Workplace Retaliation - Harassment With a Vengeance
Welcome to the Workplace Answers Harassment and Diversity Compliance
Newsletter. This week, we're sharing news about the very important,
but often misunderstood topic of workplace retaliation. Retaliation
is often more costly, insidious and harmful to organizations than the
original harassment complaints from which they result. Here are some
tips on protecting your teams from retaliation in the workplace.
transitive verb : to repay (as an injury) in kind; to return like for
like; especially to get revenge
Know the Trends:
1. In October 2009 a Salt Lake City car dealership, agreed to pay a
settlement of $455,000 in damages to 5 women employees who
suffered sexual harassment and retaliation by multiple salesmen
and sales managers over a period of years, even though the salesmen
and managers were no longer with the company at the time of the settlement.
In addition the cash settlement, the dealership agreed to issue formal
apologies to the women and to provide training and other relief aimed at
educating its employees about sexual harassment, retaliation and
their rights under Title VII.
2. In November 2009 a Philadelphia utility contractor, under a two
year EEOC consent decree agreed to pay $200,000 in damages and relief
to 5 female employees who were subject to sex discrimination and
retaliation. The employees, who were denied higher-paying positions due to their
sex, were victims to reduced work hours and reduction in work
assignments in retaliation for complaints. In addition to paying
$200,000, the company must provide annual training for all managers
and supervisors regarding employee rights and employer responsibility
under Title VII.

____________________

In the workplace retaliation newsletter, list the subjects on which the Salt Lake City dealership agreed to educate its employees. The records that come next have no connection to the newsletter on workplace retaliation.

____________________

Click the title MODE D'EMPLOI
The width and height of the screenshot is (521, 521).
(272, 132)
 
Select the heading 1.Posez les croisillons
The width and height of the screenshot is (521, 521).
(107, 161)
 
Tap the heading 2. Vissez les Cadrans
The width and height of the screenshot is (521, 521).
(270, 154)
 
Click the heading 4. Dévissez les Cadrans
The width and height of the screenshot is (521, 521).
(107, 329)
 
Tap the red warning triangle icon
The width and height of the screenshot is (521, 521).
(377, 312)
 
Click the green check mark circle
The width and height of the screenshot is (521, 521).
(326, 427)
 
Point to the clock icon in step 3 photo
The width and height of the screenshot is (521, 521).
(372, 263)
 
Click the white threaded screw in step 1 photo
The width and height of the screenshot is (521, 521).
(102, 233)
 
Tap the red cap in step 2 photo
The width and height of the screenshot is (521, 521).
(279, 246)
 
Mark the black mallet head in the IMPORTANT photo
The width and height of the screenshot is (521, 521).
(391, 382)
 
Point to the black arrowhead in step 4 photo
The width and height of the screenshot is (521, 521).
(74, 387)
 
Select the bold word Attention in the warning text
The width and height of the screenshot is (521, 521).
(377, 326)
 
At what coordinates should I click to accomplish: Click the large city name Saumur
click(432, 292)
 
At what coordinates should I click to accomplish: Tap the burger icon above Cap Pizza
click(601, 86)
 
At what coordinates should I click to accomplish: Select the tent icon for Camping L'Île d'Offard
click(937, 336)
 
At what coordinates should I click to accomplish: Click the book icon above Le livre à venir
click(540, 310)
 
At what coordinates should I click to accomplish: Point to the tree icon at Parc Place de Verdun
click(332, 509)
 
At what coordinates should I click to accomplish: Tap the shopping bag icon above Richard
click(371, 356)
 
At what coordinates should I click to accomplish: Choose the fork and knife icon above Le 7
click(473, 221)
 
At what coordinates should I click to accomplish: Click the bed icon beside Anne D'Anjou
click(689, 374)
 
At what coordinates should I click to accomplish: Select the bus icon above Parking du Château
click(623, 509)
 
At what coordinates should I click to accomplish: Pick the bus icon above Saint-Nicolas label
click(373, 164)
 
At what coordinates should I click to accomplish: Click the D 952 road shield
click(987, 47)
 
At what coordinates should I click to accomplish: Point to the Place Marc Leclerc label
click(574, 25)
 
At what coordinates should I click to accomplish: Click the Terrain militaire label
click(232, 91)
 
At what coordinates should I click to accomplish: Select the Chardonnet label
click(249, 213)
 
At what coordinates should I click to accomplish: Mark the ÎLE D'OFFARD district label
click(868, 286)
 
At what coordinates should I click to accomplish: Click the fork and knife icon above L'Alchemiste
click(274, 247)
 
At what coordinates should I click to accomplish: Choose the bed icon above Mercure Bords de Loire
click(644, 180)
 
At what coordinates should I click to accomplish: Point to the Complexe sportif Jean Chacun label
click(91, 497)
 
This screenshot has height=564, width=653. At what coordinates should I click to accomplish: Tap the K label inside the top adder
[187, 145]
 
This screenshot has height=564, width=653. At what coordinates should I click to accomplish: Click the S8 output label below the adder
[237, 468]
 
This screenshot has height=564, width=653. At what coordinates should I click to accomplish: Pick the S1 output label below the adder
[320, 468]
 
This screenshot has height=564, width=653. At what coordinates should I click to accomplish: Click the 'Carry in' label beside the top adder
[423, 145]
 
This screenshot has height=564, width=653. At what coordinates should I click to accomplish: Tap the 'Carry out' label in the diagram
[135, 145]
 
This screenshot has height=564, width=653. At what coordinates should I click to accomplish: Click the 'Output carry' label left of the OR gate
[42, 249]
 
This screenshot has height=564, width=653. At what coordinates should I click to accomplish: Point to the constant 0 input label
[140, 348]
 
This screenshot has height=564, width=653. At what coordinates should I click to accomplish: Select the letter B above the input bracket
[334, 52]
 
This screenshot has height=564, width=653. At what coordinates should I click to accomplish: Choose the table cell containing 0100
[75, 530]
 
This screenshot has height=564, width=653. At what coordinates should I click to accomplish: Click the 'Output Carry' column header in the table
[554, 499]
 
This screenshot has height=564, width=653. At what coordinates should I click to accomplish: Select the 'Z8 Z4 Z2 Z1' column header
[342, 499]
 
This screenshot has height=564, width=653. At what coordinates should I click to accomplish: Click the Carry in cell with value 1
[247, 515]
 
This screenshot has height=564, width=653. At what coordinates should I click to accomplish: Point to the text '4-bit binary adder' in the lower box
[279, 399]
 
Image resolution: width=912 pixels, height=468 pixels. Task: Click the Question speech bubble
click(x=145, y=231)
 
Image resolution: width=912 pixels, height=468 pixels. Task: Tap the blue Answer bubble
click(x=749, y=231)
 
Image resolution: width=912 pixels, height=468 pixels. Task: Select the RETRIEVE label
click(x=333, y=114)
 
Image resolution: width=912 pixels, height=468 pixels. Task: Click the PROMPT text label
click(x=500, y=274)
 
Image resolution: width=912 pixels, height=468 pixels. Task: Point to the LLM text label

____________________

### SOLUTION BELOW
- Sexual harassment
- Retaliation
- Their rights under Title VII